'''

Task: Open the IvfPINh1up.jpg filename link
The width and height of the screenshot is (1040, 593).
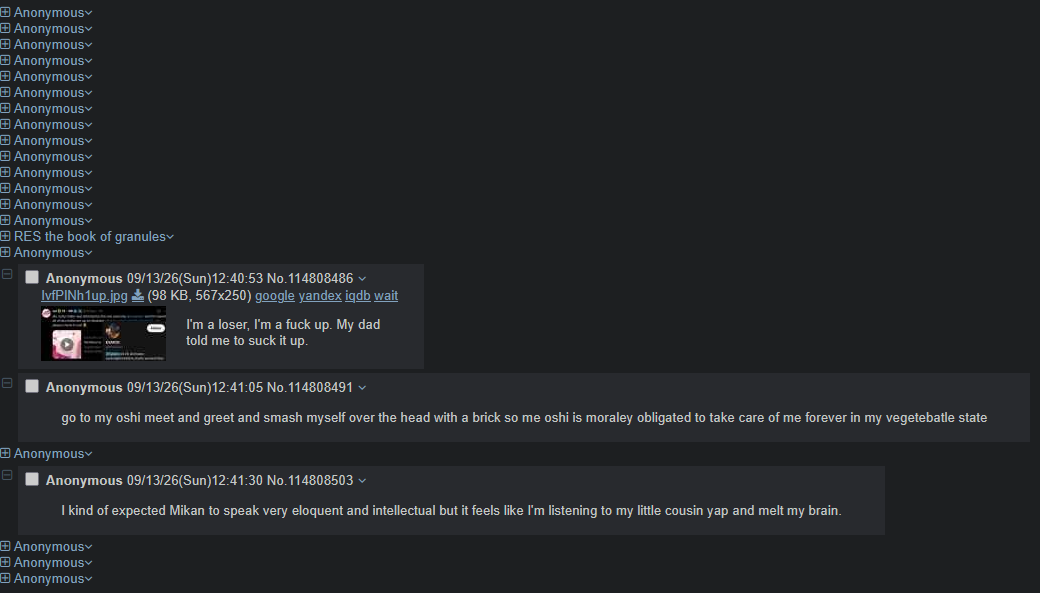Action: click(84, 296)
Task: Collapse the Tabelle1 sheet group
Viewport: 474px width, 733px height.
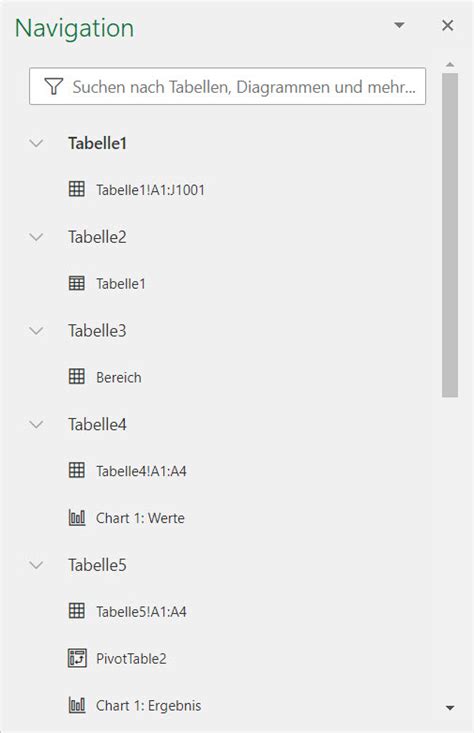Action: 36,143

'''

» **Exercise prompt**: Rewrite the items above with each "Task" switched to "Instruction", leaving every other character unchanged. Omit the pictures from your output.

» **Solution to the exercise**:
Instruction: Open the IvfPINh1up.jpg filename link
The width and height of the screenshot is (1040, 593).
Action: click(84, 296)
Instruction: Collapse the Tabelle1 sheet group
Viewport: 474px width, 733px height.
Action: 36,143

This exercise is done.